With chronic pain, people can have trouble sleeping; therefore, doctors would prescribe them sleeping medication. Yet, after a few weeks of going through my program, they no longer had problems falling asleep. Then, when patients would come in for rehab, they would show up, but they told me they completely forgot to take their pain medication! Generally, when people experience chronic pain daily, 
they run to their pain meds habitually, but all of a sudden around week three of the program, people were just not feeling as much pain. So, if they don't feel the pain, they just stop remembering to take their medication. 
To have patients completely forget to take their narcotics indicated a correlation between the program and the deterrence for the need for medication. In fact, some patients didn’t even find it necessary to take their pain meds whatsoever. Then, as the program continued, patients would go to doctor’s appointments and ask the doctor to back them off their antidepressants. The results from the program helped soldiers battle their demons, return to combat, and take control of their life again.

The FIX in the United States:

As I gained more experience doing over 20,000 treatments in my system with wounded soldiers my mentor, Dr. James Rainville, MD, associate clinical professor at Harvard Medical Center, did research proving that the program was safe and effective for non-military population of Boston ages 18-98. I found I could take the program and implement it into the general population. In 2018, I teamed up with my wife, Carla, in the medical practice she built for two German physicians. We started working off base, teaching other therapists, and running the rehab program to take care of civilians who worked on base. As with the soldiers, I saw the same improvements among the general population. 

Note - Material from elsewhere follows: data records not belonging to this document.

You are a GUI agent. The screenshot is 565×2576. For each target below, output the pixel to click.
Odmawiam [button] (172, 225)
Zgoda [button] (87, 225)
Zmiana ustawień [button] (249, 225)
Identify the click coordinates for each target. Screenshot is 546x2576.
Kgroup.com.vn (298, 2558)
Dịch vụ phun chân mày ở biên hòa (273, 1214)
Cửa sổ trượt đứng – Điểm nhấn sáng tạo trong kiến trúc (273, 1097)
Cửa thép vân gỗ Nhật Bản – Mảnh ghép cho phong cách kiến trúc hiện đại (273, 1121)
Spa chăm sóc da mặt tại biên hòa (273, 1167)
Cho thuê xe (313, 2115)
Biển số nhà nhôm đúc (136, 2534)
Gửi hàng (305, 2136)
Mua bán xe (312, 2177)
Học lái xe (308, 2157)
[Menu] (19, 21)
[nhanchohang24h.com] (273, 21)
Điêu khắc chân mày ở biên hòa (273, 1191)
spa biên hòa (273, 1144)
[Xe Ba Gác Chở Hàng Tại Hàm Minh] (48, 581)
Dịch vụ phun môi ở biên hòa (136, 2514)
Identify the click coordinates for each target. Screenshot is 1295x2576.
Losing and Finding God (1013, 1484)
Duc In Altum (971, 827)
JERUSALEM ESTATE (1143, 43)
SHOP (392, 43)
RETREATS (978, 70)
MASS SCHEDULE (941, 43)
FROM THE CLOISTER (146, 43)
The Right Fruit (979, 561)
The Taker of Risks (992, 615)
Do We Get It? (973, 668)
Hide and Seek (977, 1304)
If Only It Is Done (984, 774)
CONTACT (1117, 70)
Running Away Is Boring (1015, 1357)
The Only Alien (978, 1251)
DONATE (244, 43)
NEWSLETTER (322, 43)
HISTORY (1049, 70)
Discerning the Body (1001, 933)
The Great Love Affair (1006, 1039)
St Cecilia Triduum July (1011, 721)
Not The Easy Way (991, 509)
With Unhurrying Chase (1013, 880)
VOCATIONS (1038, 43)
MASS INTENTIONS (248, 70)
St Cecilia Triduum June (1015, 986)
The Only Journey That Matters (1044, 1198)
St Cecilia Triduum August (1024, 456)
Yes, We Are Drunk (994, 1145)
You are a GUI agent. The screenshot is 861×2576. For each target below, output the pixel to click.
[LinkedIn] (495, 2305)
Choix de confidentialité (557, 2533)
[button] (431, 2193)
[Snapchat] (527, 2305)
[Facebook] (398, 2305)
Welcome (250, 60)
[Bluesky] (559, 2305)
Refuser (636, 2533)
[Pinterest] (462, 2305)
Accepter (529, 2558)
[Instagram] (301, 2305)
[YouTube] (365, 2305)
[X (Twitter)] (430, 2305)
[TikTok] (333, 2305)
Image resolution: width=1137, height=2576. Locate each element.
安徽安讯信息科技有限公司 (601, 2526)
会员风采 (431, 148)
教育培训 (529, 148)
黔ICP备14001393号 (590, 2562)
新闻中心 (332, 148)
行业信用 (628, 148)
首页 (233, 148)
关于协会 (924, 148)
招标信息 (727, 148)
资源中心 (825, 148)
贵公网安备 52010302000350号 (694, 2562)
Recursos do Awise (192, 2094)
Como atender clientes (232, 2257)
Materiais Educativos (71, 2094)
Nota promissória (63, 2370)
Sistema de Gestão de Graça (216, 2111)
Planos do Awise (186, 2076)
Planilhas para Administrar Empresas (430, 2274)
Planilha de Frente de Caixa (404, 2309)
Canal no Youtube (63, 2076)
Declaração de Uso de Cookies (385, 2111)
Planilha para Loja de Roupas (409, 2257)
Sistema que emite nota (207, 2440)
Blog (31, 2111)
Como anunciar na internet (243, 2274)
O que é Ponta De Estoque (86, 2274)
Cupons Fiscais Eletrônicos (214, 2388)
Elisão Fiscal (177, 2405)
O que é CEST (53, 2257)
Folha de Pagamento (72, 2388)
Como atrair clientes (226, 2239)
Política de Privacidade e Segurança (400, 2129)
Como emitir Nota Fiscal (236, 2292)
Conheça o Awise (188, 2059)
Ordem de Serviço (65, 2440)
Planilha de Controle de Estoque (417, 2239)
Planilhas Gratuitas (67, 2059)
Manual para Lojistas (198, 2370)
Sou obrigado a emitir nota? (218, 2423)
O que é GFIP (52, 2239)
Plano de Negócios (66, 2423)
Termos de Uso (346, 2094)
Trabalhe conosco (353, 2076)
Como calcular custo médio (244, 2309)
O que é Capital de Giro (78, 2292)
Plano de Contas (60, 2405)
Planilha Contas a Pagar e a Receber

After two years in the civilian world and 29 years of military service, Carla and I decided it was time to leave Germany, so we chose to reside in Palm City, Florida. On December 10, 2021, we opened The FIX in Jupiter, Florida, ready to take this unique program to help U.S. citizens and take on the opioid epidemic afflicting the nation. No matter the injury, no matter the age of a patient, The FIX will help return a patient to a more functional life and make pain less of an issue. This is what I was called to do. This is what I love to do. This is The FIX.